--- ПОКАЗАННЫЙ ОТРЫВОК ---
+++++
Вскоре Гладнев уже отчитывал помощника начальника штаба по разведке капитана Борисенко.

– Кто в городе? – сердито задавал он вопросы.

– Могли быть только мелкие группы противника.

– Мелкие, а танк горит. Ни черта не знают ваши разведчики, да и вы вместе с ними. Я отстраняю вас! – распалялся Гладнев.

Горяч был порой командир бригады. Конечно, нелегко было в те минуты и ему...

Капитан Борисенко был сравнительно новым человеком в бригаде, да и вообще на фронте, в действующей армии. Он прибыл к нам в декабре сорок четвертого, прямо из академии, незадолго до зимних боев. Нас познакомил начальник штаба бригады подполковник Александр Федорович Смирнов, мой однофамилец. «Жить будем вместе, в одной землянке, да и для дела польза – разведчик и оператор в боях не обойдутся друг без друга».

При знакомстве Борисенко сказал, что по документам он значится Гавриилом Григорьевичем, но все его зовут Григорием. Так Гришей стали звать его и в штабе.

Мы быстро сошлись и даже подружились. Вечерами в землянке на Сандомирском плацдарме, раскочегарив железную печурку, подолгу беседовали в тепле. Я рассказывал ему о танковых боях, о последних сражениях лета и осени 1944 года, в частности о том, как бригада участвовала в окружении бродской группировки противника и ее разгроме. И чувствовал, что Борисенко завидует старым фронтовикам. Я, в свою очередь, восторгался тем, что он уже успел закончить военную академию. В одну из таких бесед Борисенко сказал:

– Войну мне надо закончить как следует, чтобы потом не грызла совесть, что большую ее часть просидел в тылу.

Сейчас же он страшно переживал случившееся, не находил себе места и все думал и думал, что же ему предпринять. Когда он вошел в штабной автобус, было видно, как осунулось, сразу постарело его лицо. Густые черные брови сошлись на переносице, между ними стала заметной отчетливая складка, темные глаза светились откуда-то из глубины. Мы замолчали. Борисенко машинально мял папиросу, и в наступившей тишине было слышно, как сыплются табачные крошки на развернутую на столе карту. Я старался успокоить товарища.
+++++
--- СОХРАНЁННЫЕ ДАННЫЕ ---

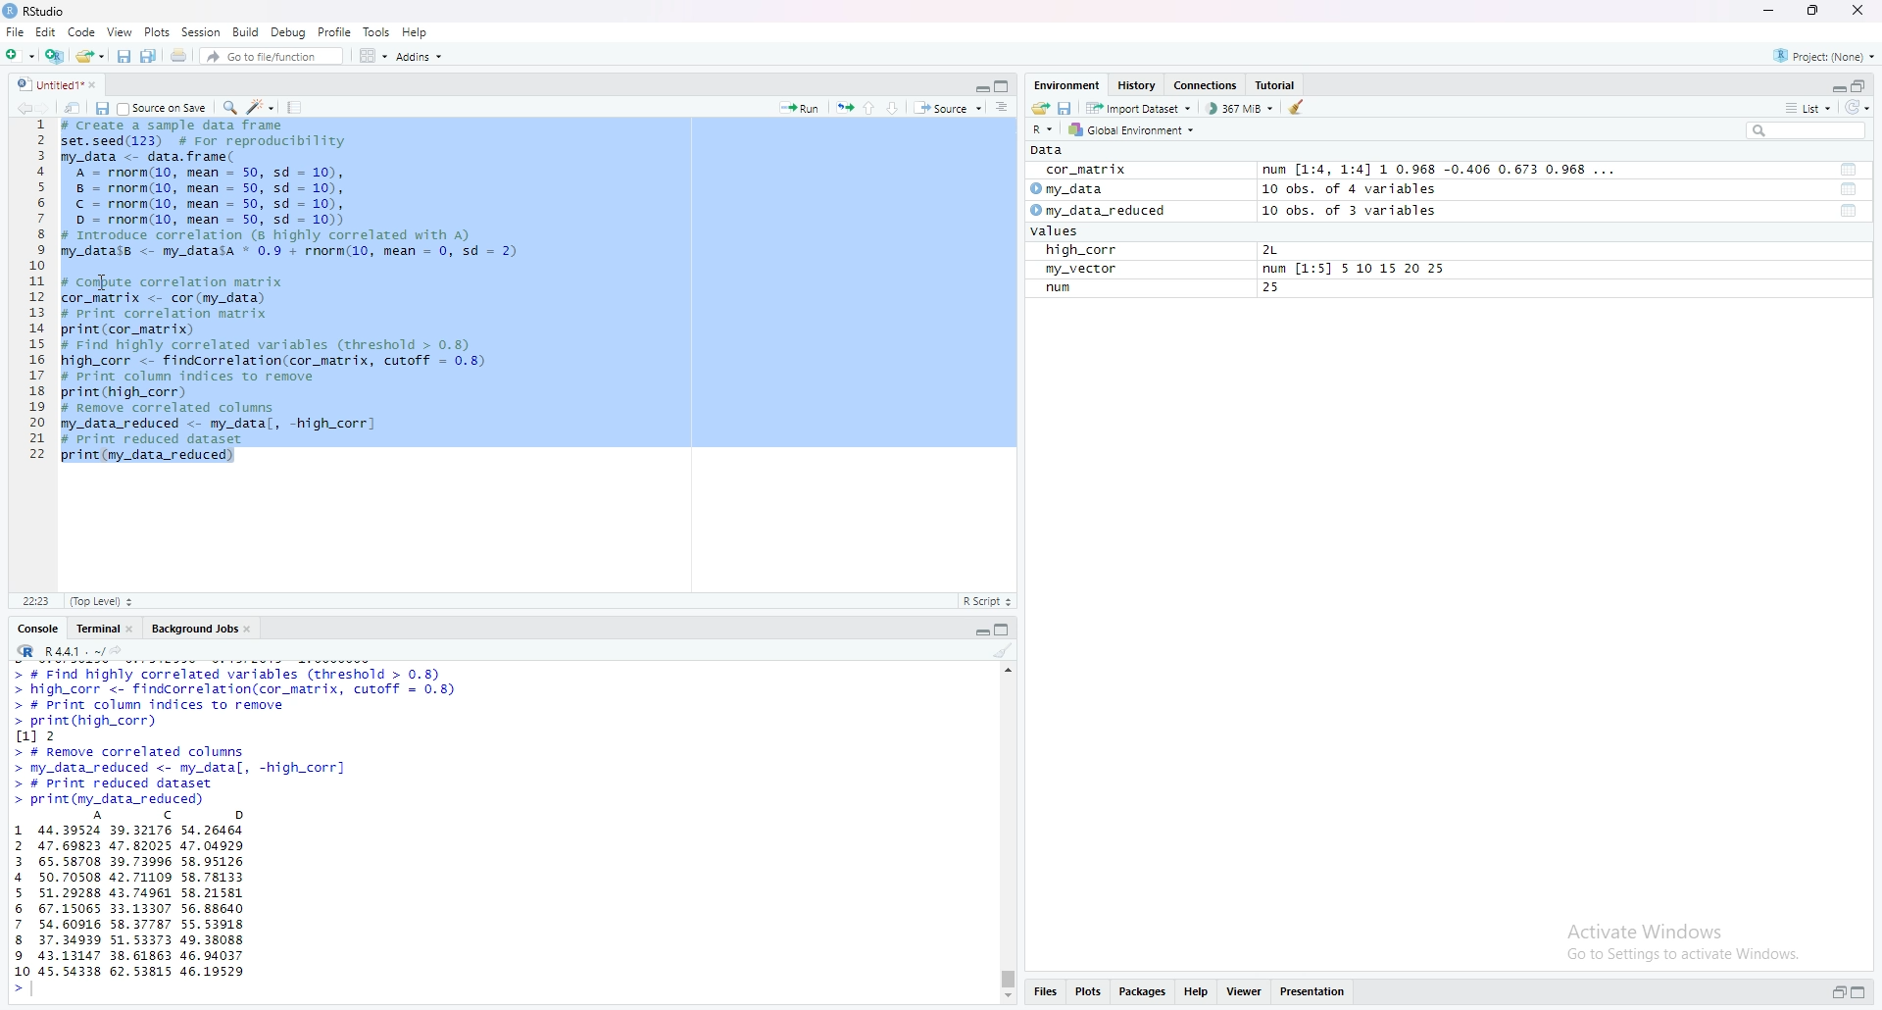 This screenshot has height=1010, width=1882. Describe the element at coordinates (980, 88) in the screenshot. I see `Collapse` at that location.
+++++
--- ЗАДАНИЯ И УПРАЖНЕНИЯ ---
[1] Когда, согласно отрывку о капитане Борисенко, он прибыл в бригаду?
[2] Подхватите отрывок о капитане Борисенко и продолжите повествование сразу после его последней фразы.
Материал стоит особняком и с отрывком о капитане Борисенко никак не связан.

--- ОТВЕТЫ ПО ЗАДАНИЯМ ---
[1] В декабре сорок четвертого, прямо из академии, незадолго до зимних боев.

[2]
– Ничего страшного, Гриша, возьми себя в руки. На войне всякое бывает.

Но было видно, что он почти не слушает меня. Неожиданно Борисенко быстро поднялся и вышел из автобуса. За ним поднялся и я. Он побежал к бронетранспортеру разведчиков. Усиливался мороз, под ногами хрустел свежий снежок, который крупными хлопьями плавно опускался на землю. Борисенко толкнул в плечо дремавшего водителя.

– Заводи! Идем в разведку в город! – Он жестом позвал к себе сержанта, объяснил задачу командиру отделения группы разведчиков, подсвечивая карту карманным фонариком.– Надо очень внимательно осматривать перекрестки улиц, подвалы домов, окна...

Я вернулся в штабной автобус и больше не отходил от радиостанции. Борисенко все время докладывал о продвижении бронетранспортера, делился по ходу своими соображениями. Это позволило представить действия разведчиков в деталях.

...Мягко шурша шинами по припорошенной дороге, бронетранспортер подходил к подбитой тридцатьчетверке. Пожар в машине утихал, лишь языки ослабевшего пламени лизали через жалюзи раскаленную броню. Танк стоял рядом с маленьким домиком в самом начале улицы. Борисенко передал, что танк, видимо, подбили фаустники. Это было похоже на правду, так как фашисты все чаще и чаще оставляли своих смертников с фаустпатронами на путях отступления.

Бронетранспортер устремился в черноту притаившейся улицы, которая уходила вправо от основной магистрали. По обе стороны стояли одно– и двухэтажные домики, низенькие заборы торчали из снежных сугробов. Было тихо, и ничто не говорило о том, что в городе могут находиться большие силы противника. Где-то впереди, то ли в окне, то ли на чердаке, вспыхнул огонек и тут же погас. Разведчики свернули в переулок. Они собирались, сделав небольшой круг, вернуться на центральную площадь, а оттуда к своим. Противника не было видно.

– В городе противника не встретил. Продолжаю разведку,– передал Борисенко.

Бронетранспортер мчался по чужому ночному городу. Разведчики сделали последний поворот, чтобы выйти на центральную площадь, и в эту минуту темноту ночи белым росчерком разрезала ракета. Вслед за этим сзади глухо ухнул взрыв, раздались автоматные очереди.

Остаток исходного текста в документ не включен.